**Required action:**
Search the data for "Task". Each line containing it is to be copied.

------------------------------------------------------------------------

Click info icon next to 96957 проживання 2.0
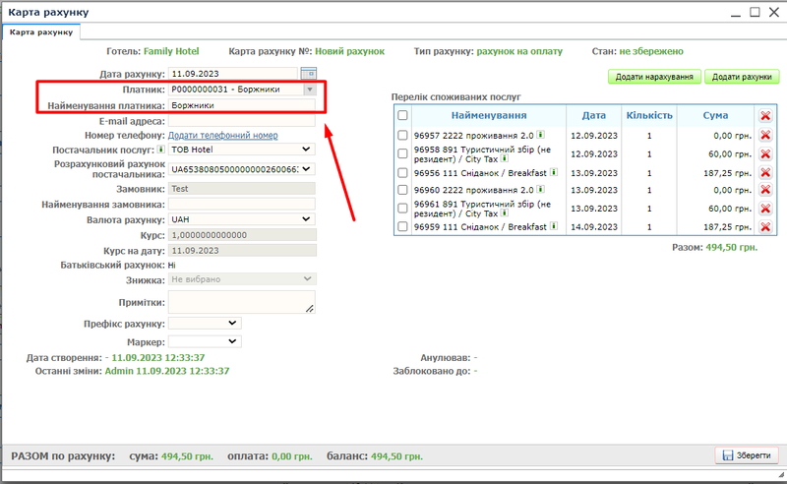Image resolution: width=787 pixels, height=484 pixels. coord(541,135)
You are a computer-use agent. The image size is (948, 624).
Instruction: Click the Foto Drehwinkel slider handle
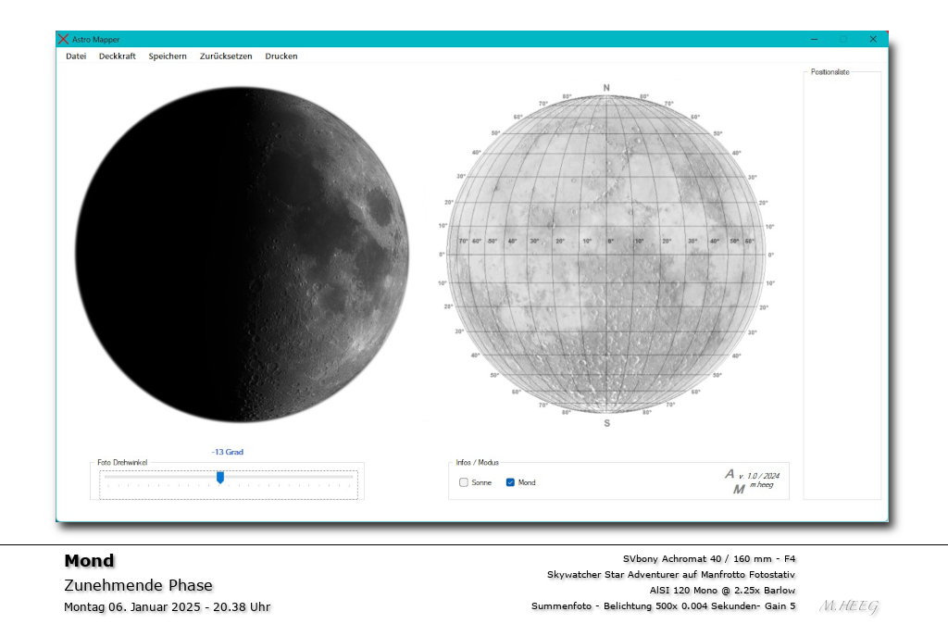point(220,478)
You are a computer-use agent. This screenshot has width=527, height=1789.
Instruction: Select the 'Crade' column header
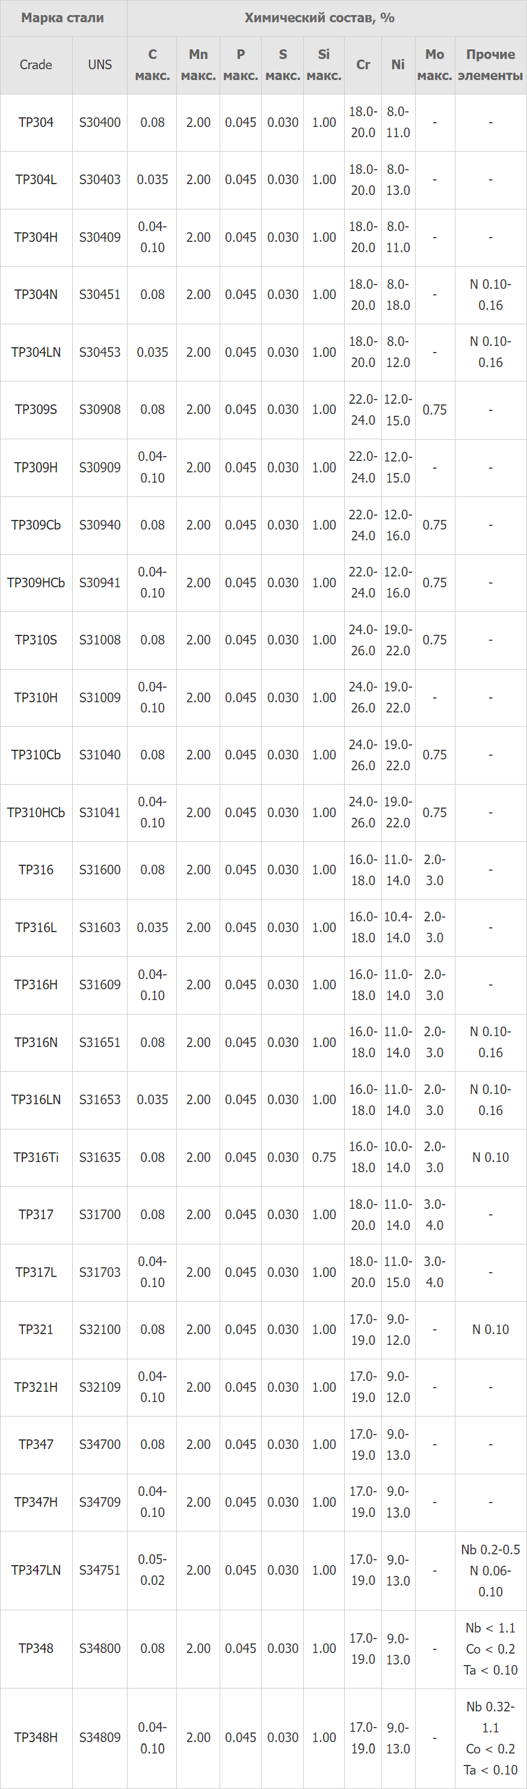pyautogui.click(x=36, y=65)
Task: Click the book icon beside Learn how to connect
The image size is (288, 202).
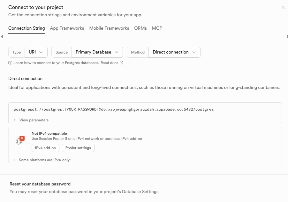Action: [10, 63]
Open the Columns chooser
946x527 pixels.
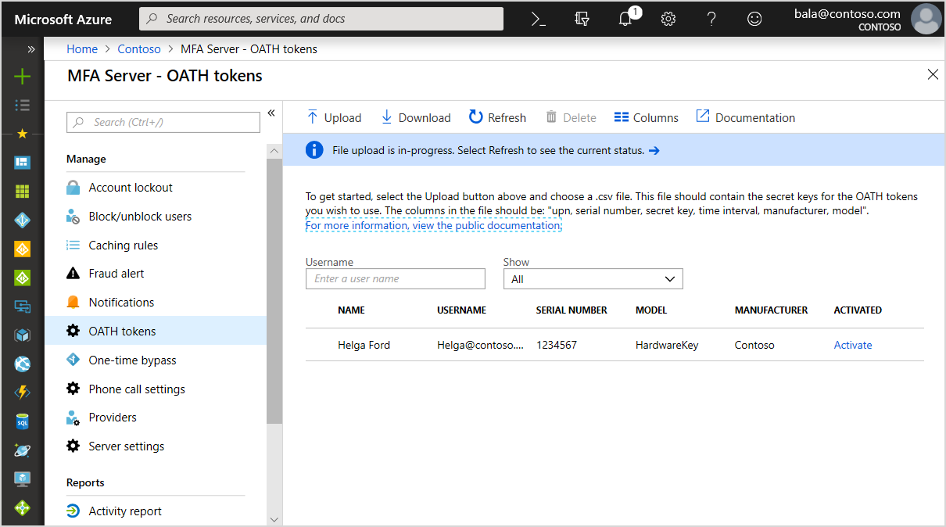pos(646,117)
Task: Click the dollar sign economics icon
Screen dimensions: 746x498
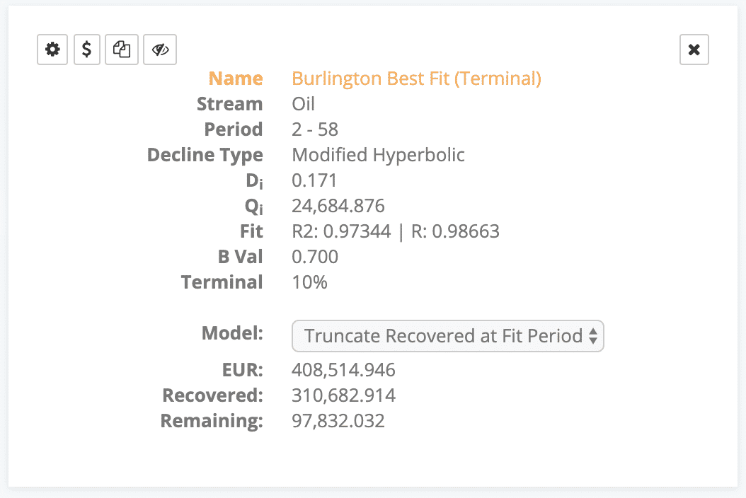Action: [86, 50]
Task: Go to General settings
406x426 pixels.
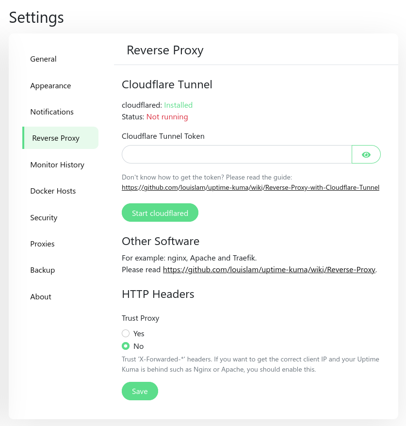Action: tap(43, 59)
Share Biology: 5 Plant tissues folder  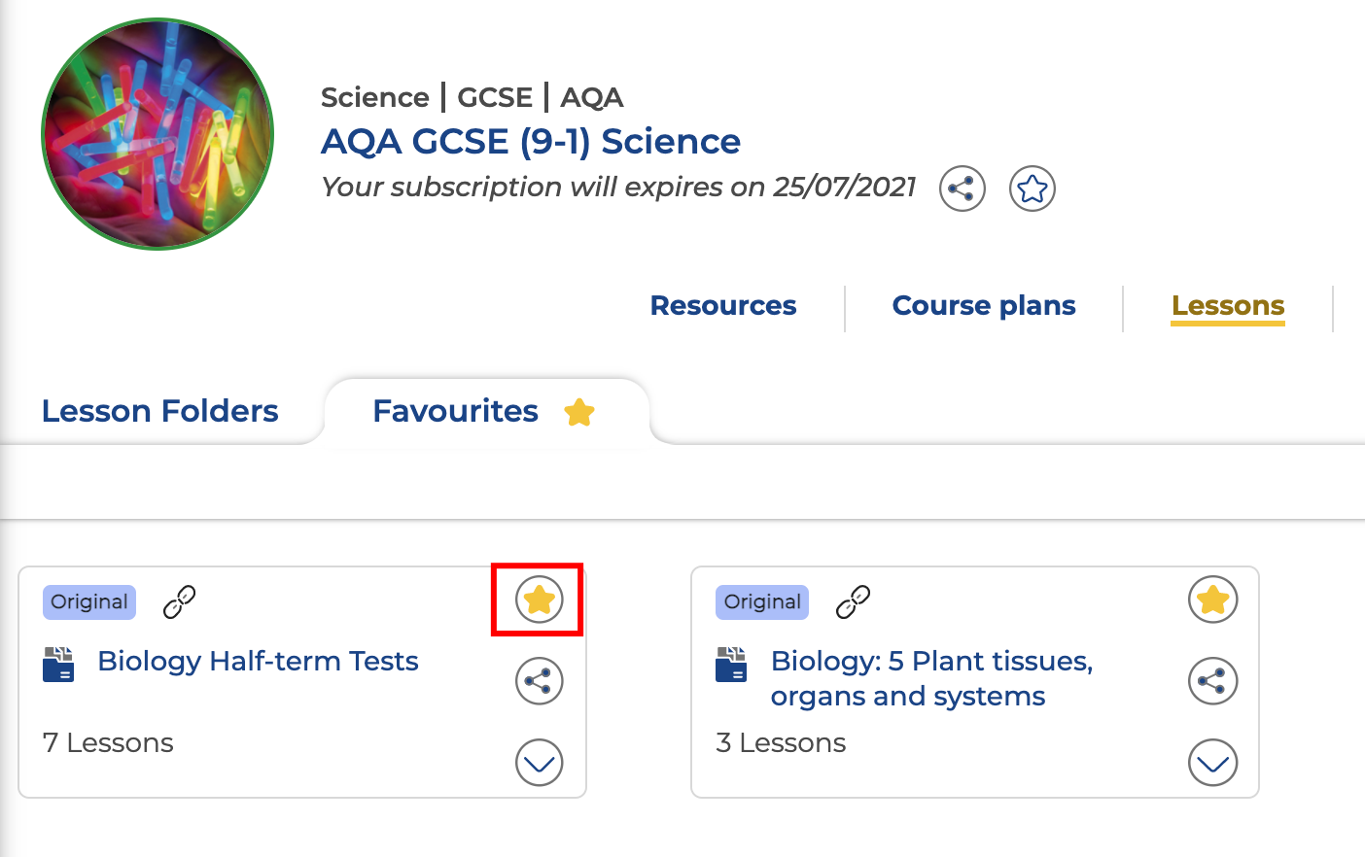[1212, 681]
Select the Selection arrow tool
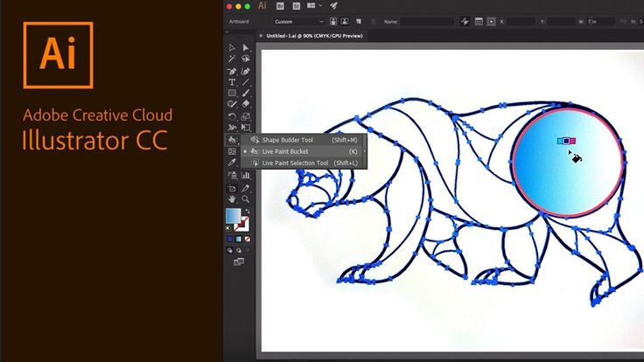 (x=232, y=48)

------------------------------------------------------------------------

**Solution to the exercise:**
Task: Click the book icon beside Learn how to connect
Task: Click the dollar sign economics icon
Task: Go to General settings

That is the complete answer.